Task description: Repeat the lines from the one containing "Screen dimensions: 1904x985" through the end of the listing exactly, both ends included. Do not carry over any pictures.

──────── Entries shown ────────

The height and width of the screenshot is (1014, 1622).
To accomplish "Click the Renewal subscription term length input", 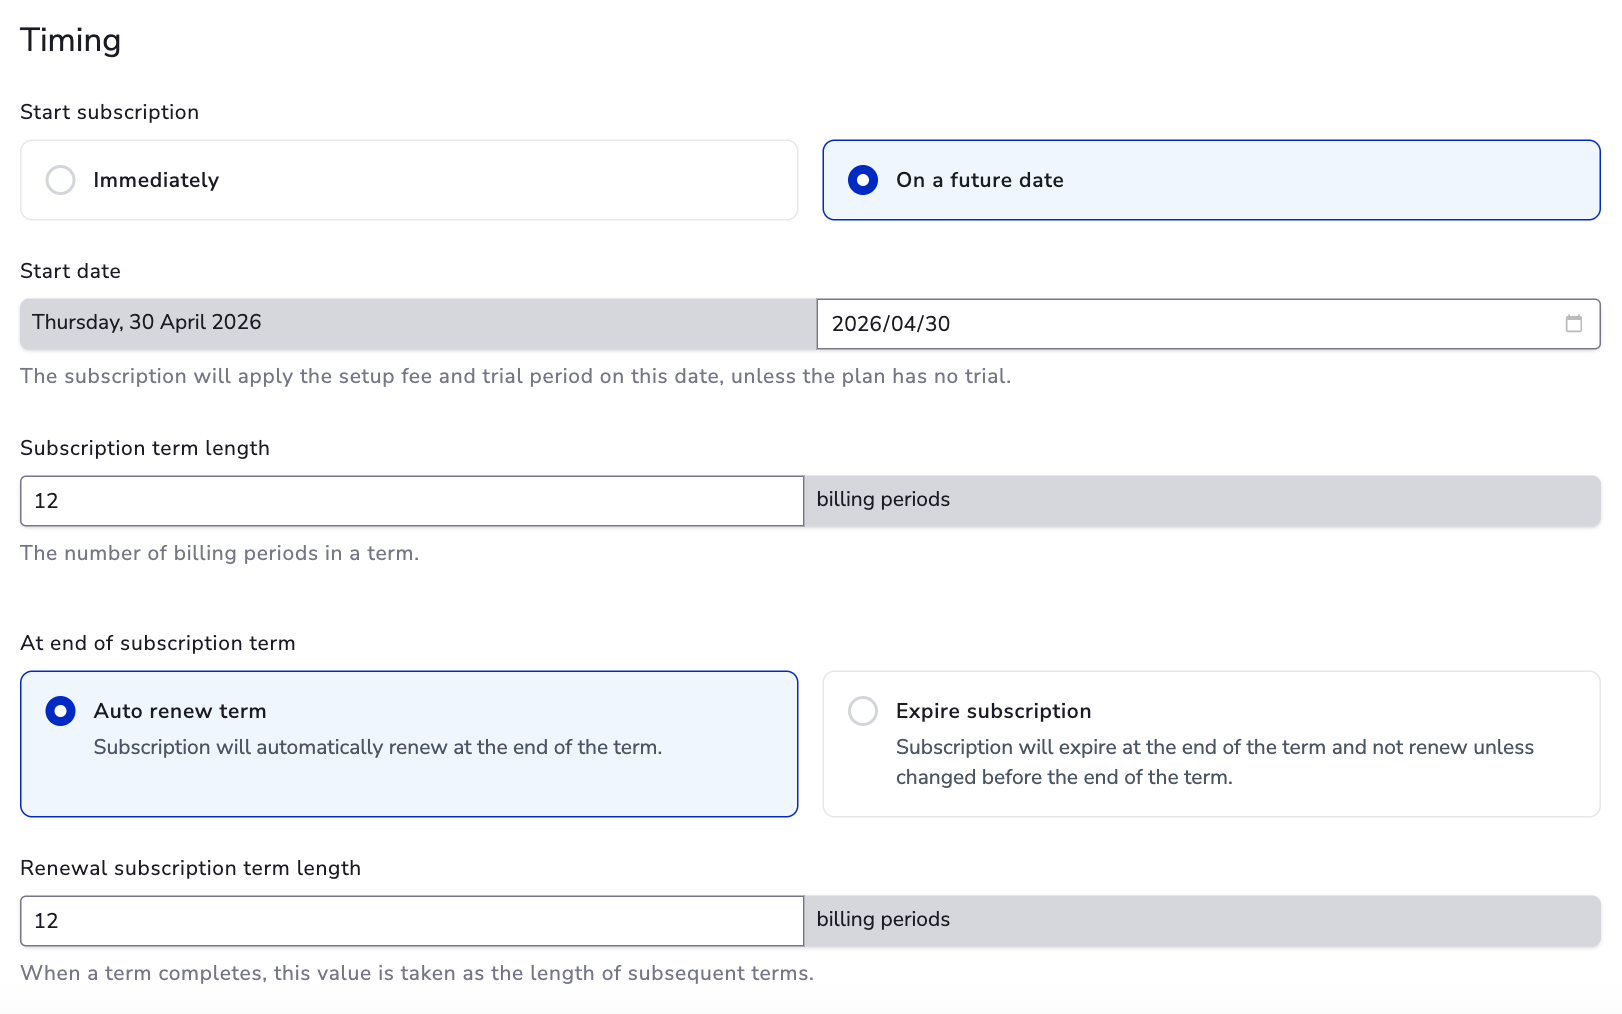I will 411,921.
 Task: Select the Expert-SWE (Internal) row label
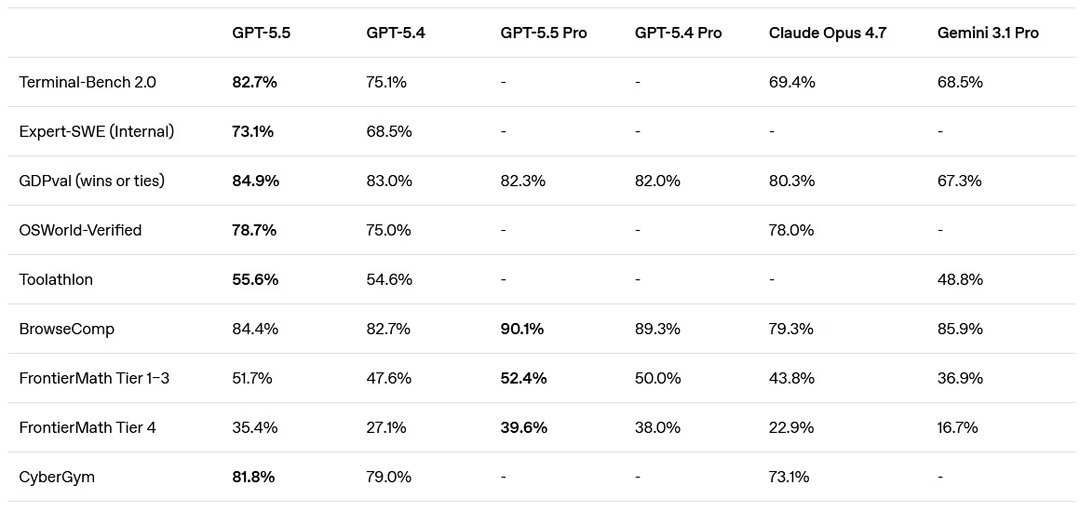(x=96, y=131)
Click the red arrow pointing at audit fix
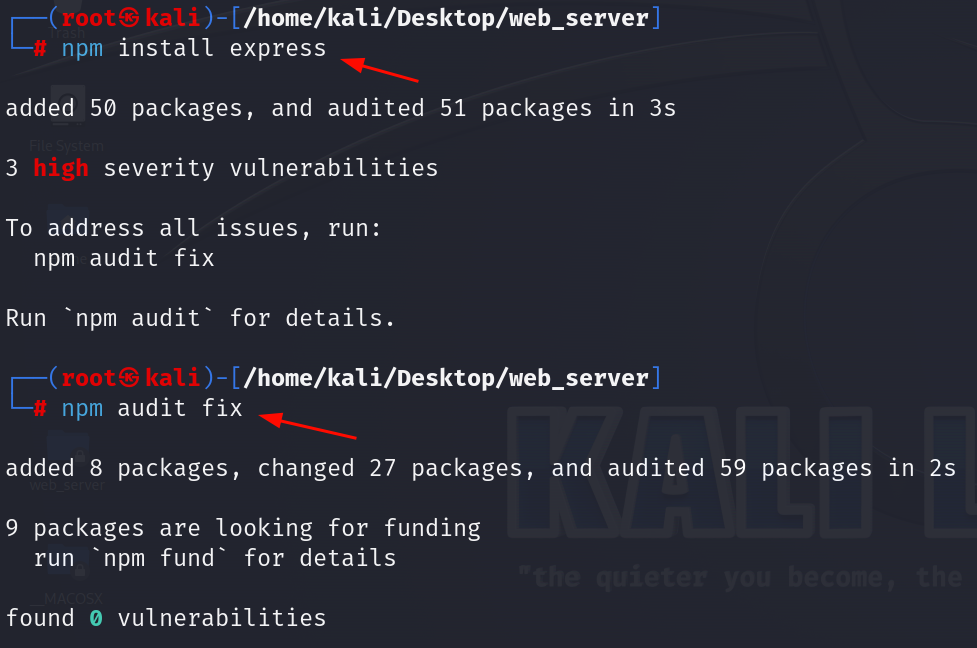Image resolution: width=977 pixels, height=648 pixels. point(307,426)
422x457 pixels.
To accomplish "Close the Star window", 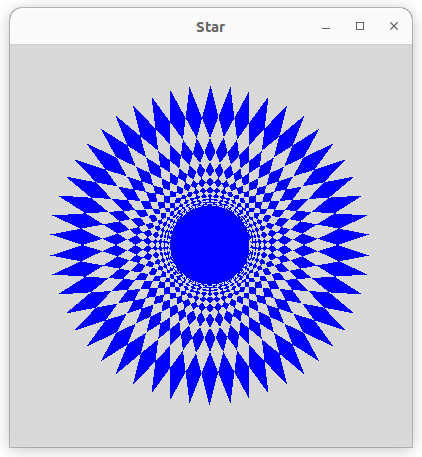I will pyautogui.click(x=394, y=26).
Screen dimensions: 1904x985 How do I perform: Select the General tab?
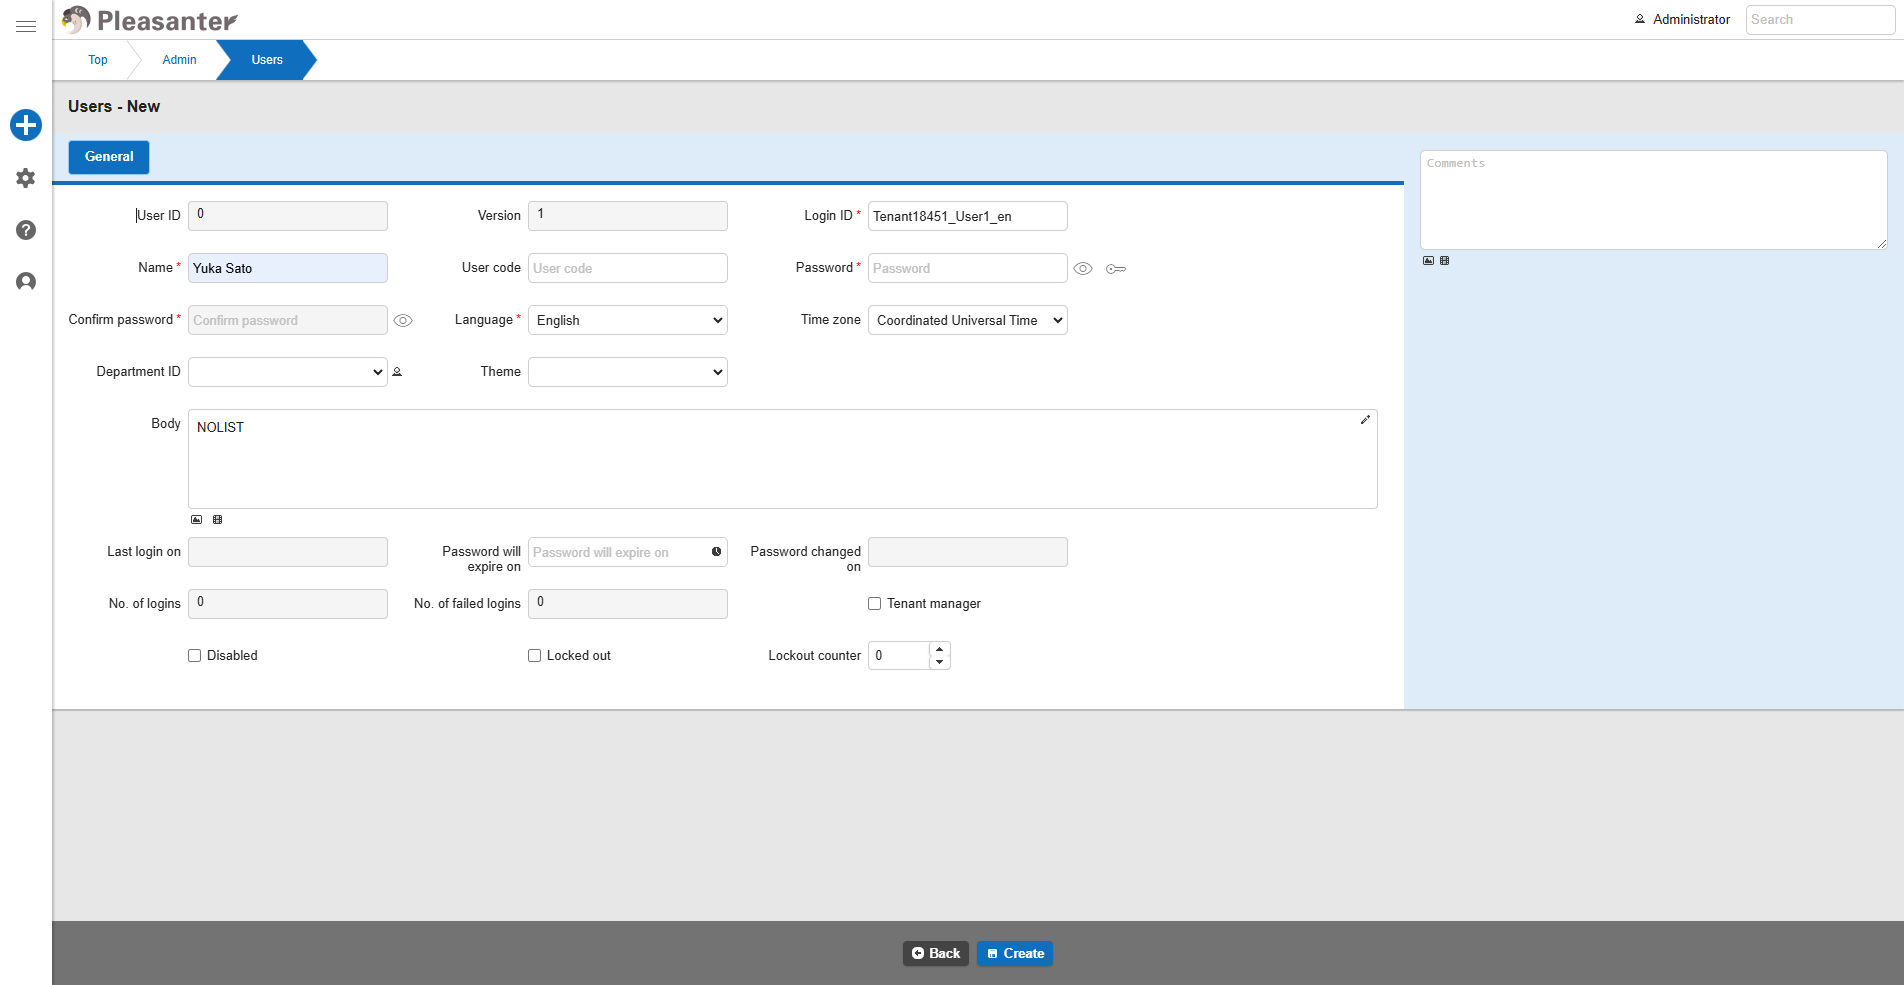coord(109,157)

────────

Reply to the exercise:
Screen dimensions: 1904x985 How do I perform: Select the General tab?
coord(109,157)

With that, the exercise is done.